## AUFGABE A
Beantworte die folgenden Fragen anhand des Auszugs zum Unabhängigkeitskampf in Bangladesch:
(i) Welche Partei gewann die ersten demokratischen Wahlen im damaligen Ost-Pakistan?
(ii) Wie lange dauerte der Freiheitskampf gegen die pakistanische Armee?
(iii) Was war Mahfuz Anam damals?

1971 war das Jahr des Unabhängigkeitskampfes in Bangladesch. Die Awami-Liga gewann unter Sheikh Muhjibur Rahman die ersten demokratischen Wahlen im damaligen Ost-Pakistan.
Die Partei forderte Gleichstellung der bengalischen Bevölkerung mit den Menschen im Kernland Pakistan. Doch anstelle einer Machtübergabe riss die pakistanische Armee die Macht an sich.
Sheikh Mujibur Rahman erklärte die Unabhängigkeit. Was folgte war ein neun Monate andauernder Freiheitskampf gegen die pakistanische Armee. Tausende von Studenten schlossen sich dem Kampf an: Mahfuz Anam, damals ein Student, erinnert sich: «Wir bewaffneten uns und kämpften an der Seite der bengalischen Soldaten gegen die übermächtige pakistanische Armee.»

Datensätze zu Elementen der Benutzeroberfläche:
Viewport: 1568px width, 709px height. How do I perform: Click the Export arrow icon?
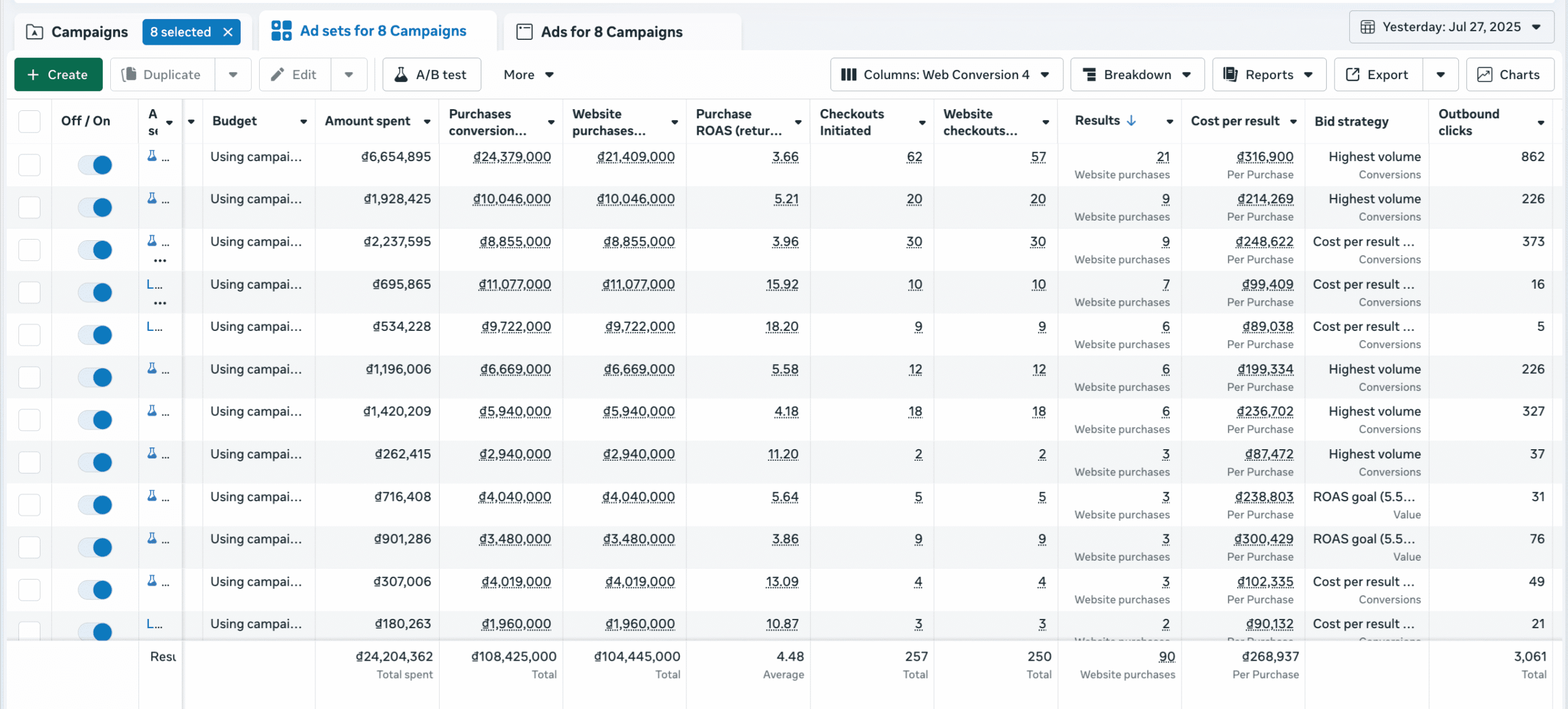(x=1352, y=75)
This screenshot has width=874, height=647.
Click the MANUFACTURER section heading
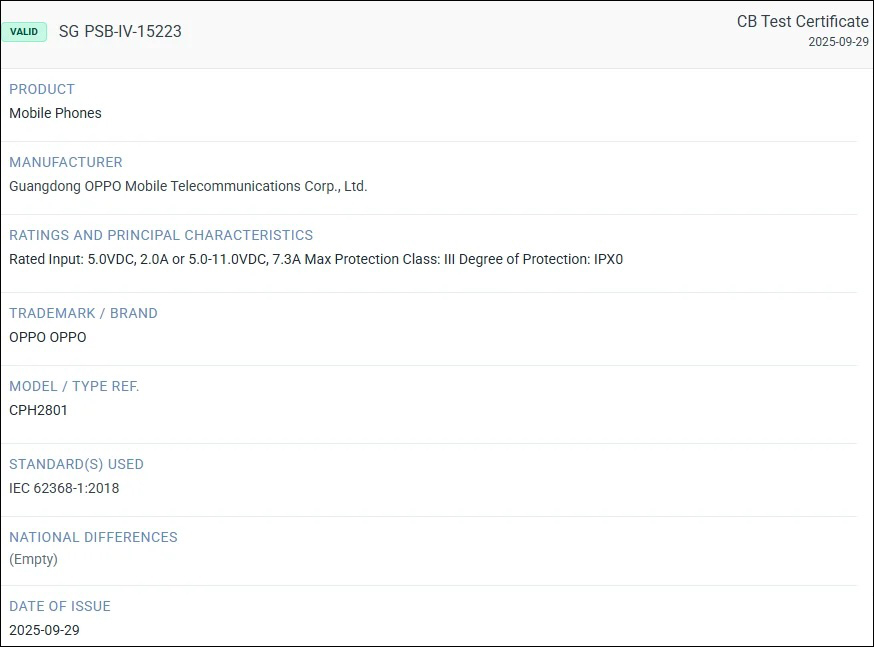(x=66, y=162)
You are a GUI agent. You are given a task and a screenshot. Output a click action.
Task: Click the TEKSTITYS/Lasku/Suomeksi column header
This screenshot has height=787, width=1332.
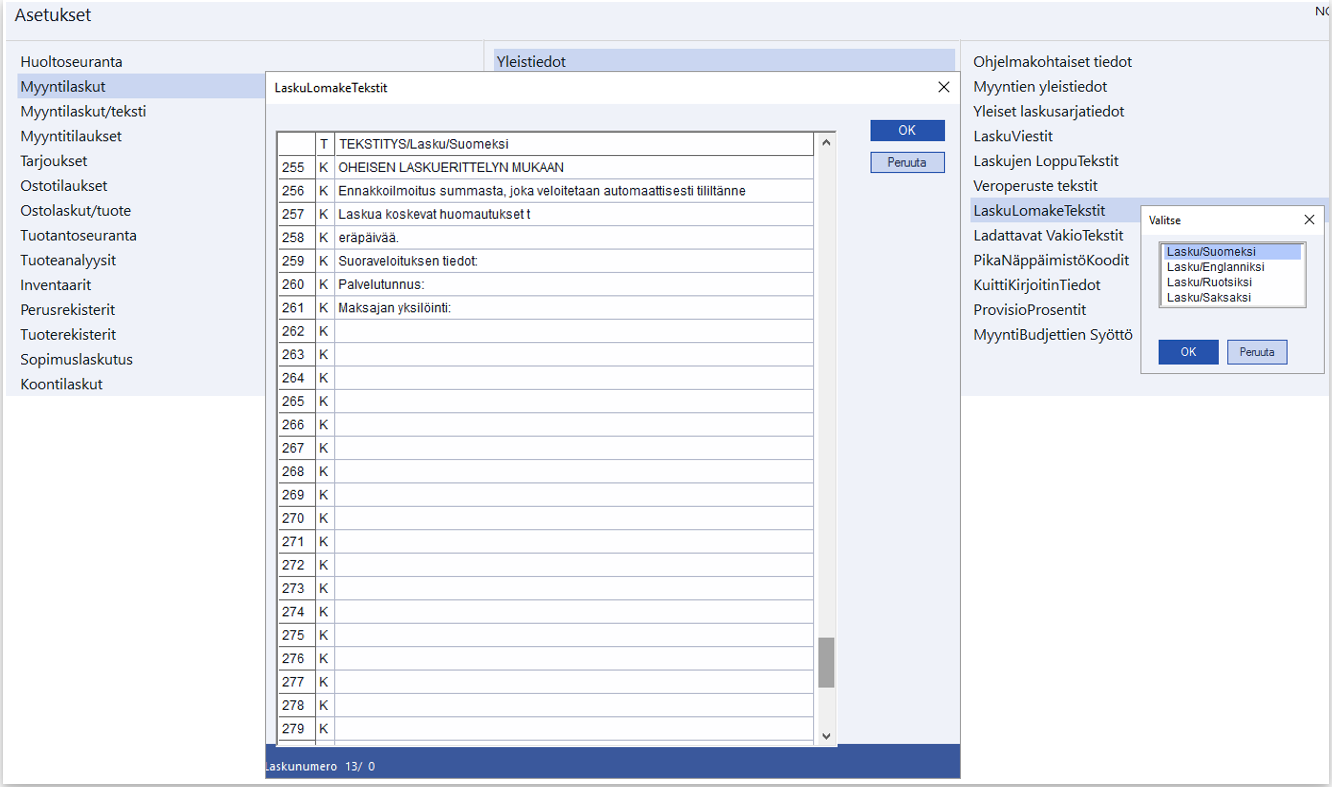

## AUFGABE B
Schreibe die Zeilen der Datensätze unverändert ab. Beginne bei der Zeile, die „This screenshot has width=874, height=647.“ enthält, und höre nach dem Ende der Datensätze auf; Bilder lässt du weg.

## ERWARTETE AUSGABE A
(i) Die Awami-Liga.
(ii) Neun Monate.
(iii) Ein Student.

## ERWARTETE AUSGABE B
This screenshot has width=874, height=647.
Click the MANUFACTURER section heading
(x=66, y=162)
You are a GUI agent. You are given a task and a screenshot. Output a click action.
Task: Click the TEKSTITYS/Lasku/Suomeksi column header
This screenshot has height=787, width=1332.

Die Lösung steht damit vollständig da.